**Information given**

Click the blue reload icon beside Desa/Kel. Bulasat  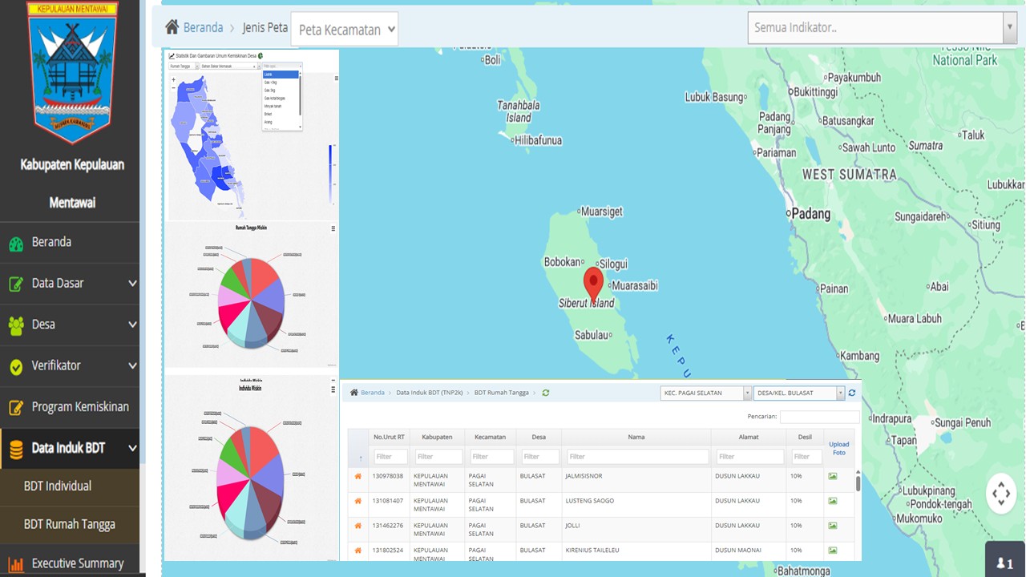852,393
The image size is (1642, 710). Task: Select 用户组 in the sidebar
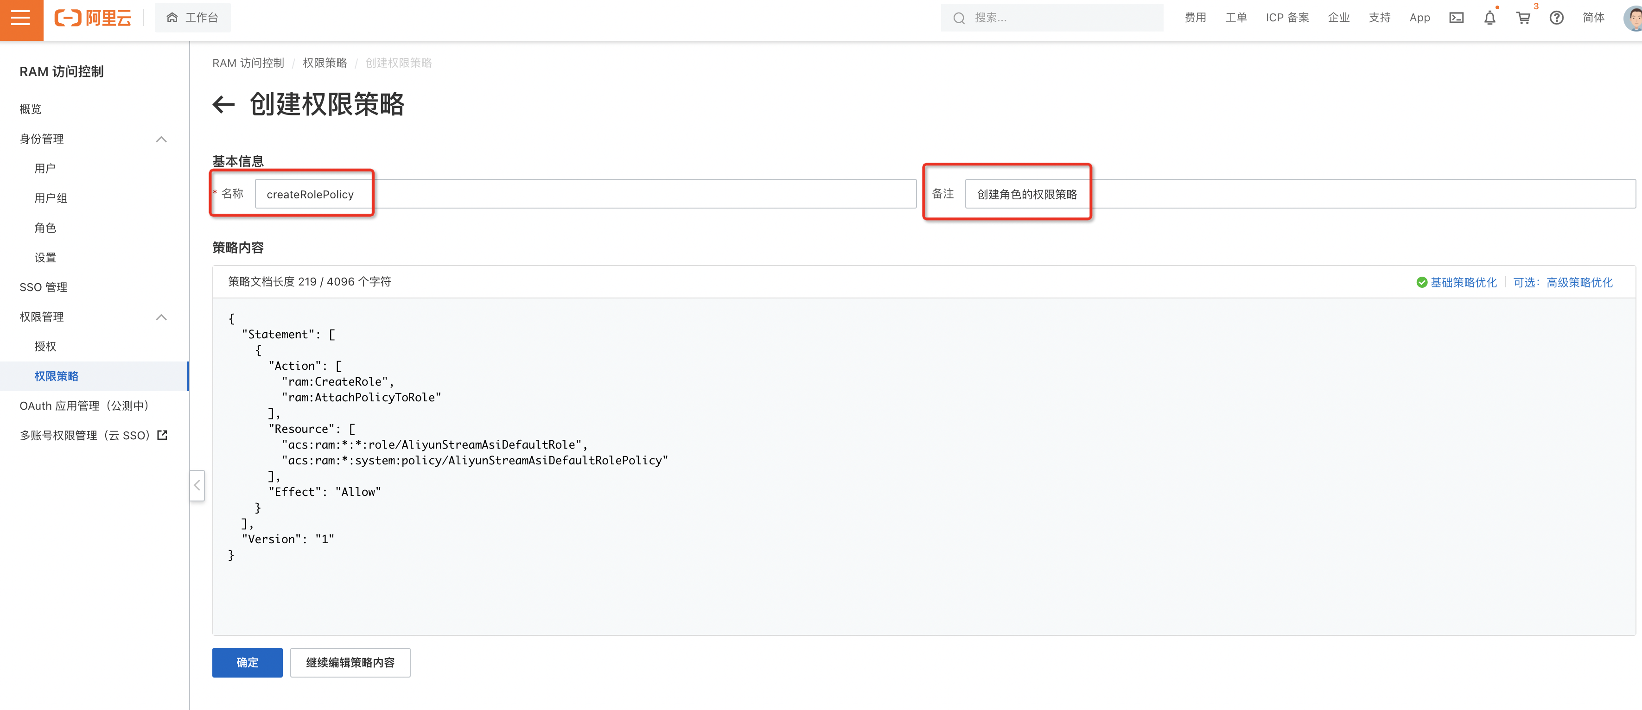tap(51, 198)
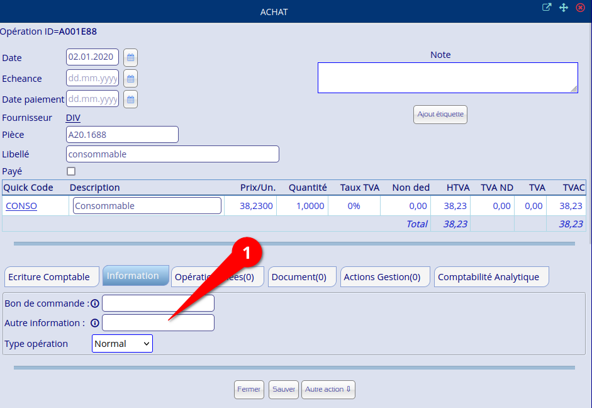The width and height of the screenshot is (592, 408).
Task: Switch to the Ecriture Comptable tab
Action: click(x=49, y=277)
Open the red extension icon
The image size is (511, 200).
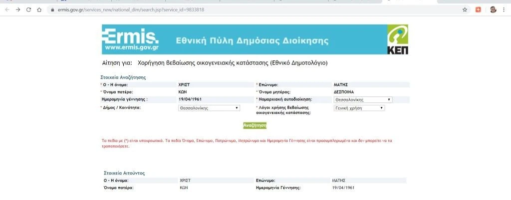click(x=478, y=10)
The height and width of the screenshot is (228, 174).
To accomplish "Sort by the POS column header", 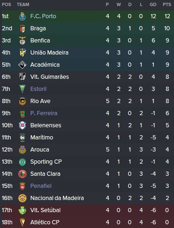I will coord(7,5).
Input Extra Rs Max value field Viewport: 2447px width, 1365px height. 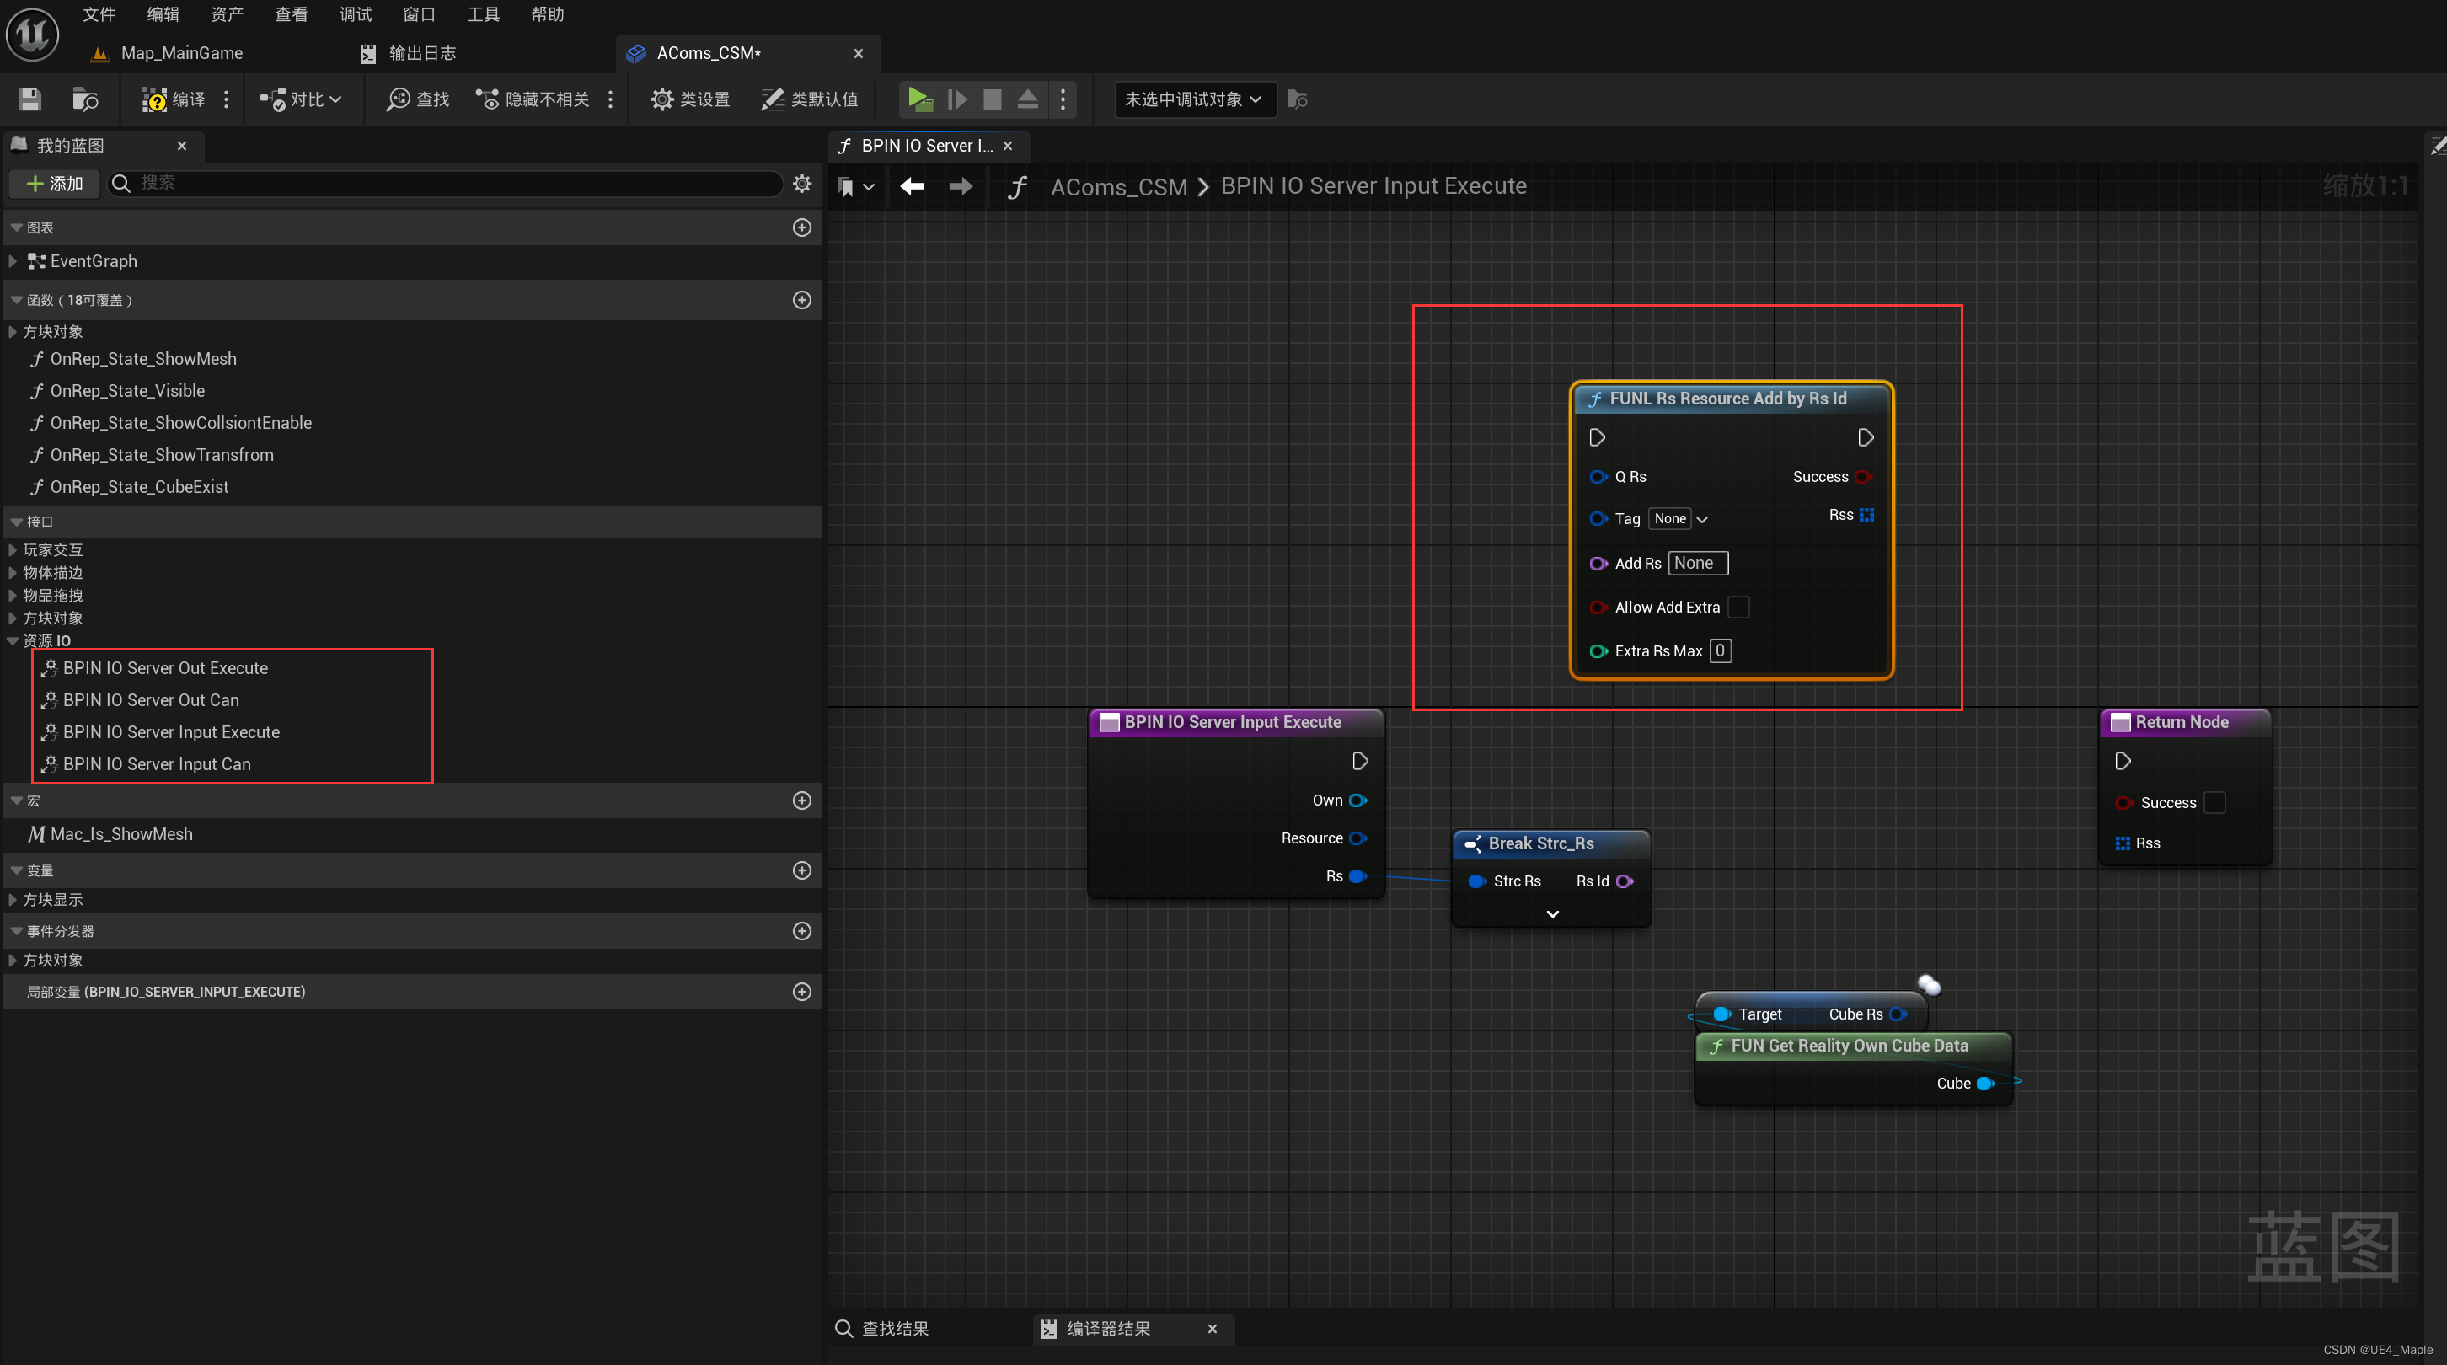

**What you will do**
Determine how many lines of the material above contain the string "Task", with uppercase and lowercase letters treated as different. Give only the number.

**Correct answer**
2